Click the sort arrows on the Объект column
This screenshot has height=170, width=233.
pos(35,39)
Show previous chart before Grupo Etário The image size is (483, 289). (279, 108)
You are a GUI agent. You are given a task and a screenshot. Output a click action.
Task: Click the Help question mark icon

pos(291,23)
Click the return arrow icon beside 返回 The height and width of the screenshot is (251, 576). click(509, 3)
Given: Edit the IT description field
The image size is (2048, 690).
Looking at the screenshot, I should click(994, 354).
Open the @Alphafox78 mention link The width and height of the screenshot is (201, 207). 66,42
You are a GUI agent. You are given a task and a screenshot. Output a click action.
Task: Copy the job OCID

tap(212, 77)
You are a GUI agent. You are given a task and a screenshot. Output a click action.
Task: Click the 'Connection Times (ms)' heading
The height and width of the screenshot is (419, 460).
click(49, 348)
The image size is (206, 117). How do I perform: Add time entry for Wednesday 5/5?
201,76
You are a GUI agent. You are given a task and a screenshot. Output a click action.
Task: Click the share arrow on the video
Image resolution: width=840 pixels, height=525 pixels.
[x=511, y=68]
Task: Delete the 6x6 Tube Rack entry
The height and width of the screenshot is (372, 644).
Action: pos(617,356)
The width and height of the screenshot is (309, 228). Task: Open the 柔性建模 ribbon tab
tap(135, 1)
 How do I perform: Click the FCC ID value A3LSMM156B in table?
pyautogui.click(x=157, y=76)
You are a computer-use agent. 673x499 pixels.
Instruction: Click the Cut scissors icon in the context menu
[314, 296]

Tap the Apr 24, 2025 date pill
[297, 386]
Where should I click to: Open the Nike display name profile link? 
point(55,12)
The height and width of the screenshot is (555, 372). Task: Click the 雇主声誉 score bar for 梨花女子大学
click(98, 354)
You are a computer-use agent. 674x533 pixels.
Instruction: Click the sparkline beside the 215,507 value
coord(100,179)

◆ ASSIGNED TASK: Within the data above, the lines from the one with "You are a computer-use agent. 673x499 pixels." to the one with "You are a computer-use agent. 674x533 pixels." must be repeated exactly; no other line belongs in the answer.

◆ OUTPUT FOR THIS EXERCISE:
You are a computer-use agent. 673x499 pixels.
Instruction: Click the Cut scissors icon in the context menu
[314, 296]

Tap the Apr 24, 2025 date pill
[297, 386]
Where should I click to: Open the Nike display name profile link? 
point(55,12)
The height and width of the screenshot is (555, 372). Task: Click the 雇主声誉 score bar for 梨花女子大学
click(98, 354)
You are a computer-use agent. 674x533 pixels.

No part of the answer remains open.